SANTA CLARA, Calif. — Linebacker Aldon Smith has been released by the San Francisco 49ers after his latest arrest.
The team announced the move Friday, hours after Smith was let out of jail.
“It’s a sad day,” 49ers coach Jim Tomsula said. “This is a day that doesn’t have anything to do about football.”
Smith was arrested Thursday night, the fifth legal run-in since the team drafted him in 2011, and two days after general manager Trent Baalke said the organization would like to keep him beyond this season.
Santa Clara police arrested Smith, and accused of drunken driving, hit and run and vandalism.
“Although he won’t be playing football for the San Francisco 49ers, he will be supported and helped, and he will not have to walk this path alone,” Tomsula said. “That comes from the ownership down.”
Smith denied he was driving under the influence during a brief interview with a local television station before Tomsula’s news conference.

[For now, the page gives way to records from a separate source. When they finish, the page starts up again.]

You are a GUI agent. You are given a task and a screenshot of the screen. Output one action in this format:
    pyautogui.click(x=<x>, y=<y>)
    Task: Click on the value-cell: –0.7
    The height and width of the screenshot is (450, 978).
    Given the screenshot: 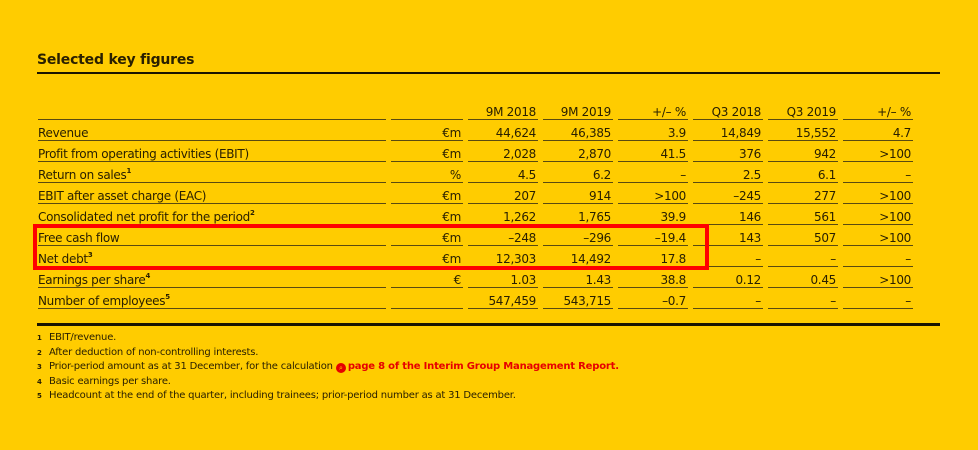 What is the action you would take?
    pyautogui.click(x=653, y=298)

“Justice will be served, the truth will come out,” Smith told KTVU Fox 2 as he walked out of jail. “There’s no DUI. I’m sorry for the way this whole thing — I want everybody to understand the situation that happened could have been handled differently.”
It’s the fifth legal issue – and fourth arrest — for Smith since San Francisco drafted him seventh overall out of Missouri. San Francisco has had 12 arrests or charges filed involving seven players since January 2012, prompting owner Jed York to promise the team would “win with class.”
Police didn’t release further details, saying they would provide more information later Friday.
“If one person out there reads this and they’re struggling, get help,” Tomsula said “You’re worth it. … Get the help. You don’t have to walk alone. Find it, it’s there.”
Smith, who when at his best is one of the game’s top pass-rushers, is entering a contract year after missing the first nine games of 2014 serving an NFL suspension for violations of the league’s substance-abuse and personal-conduct policies.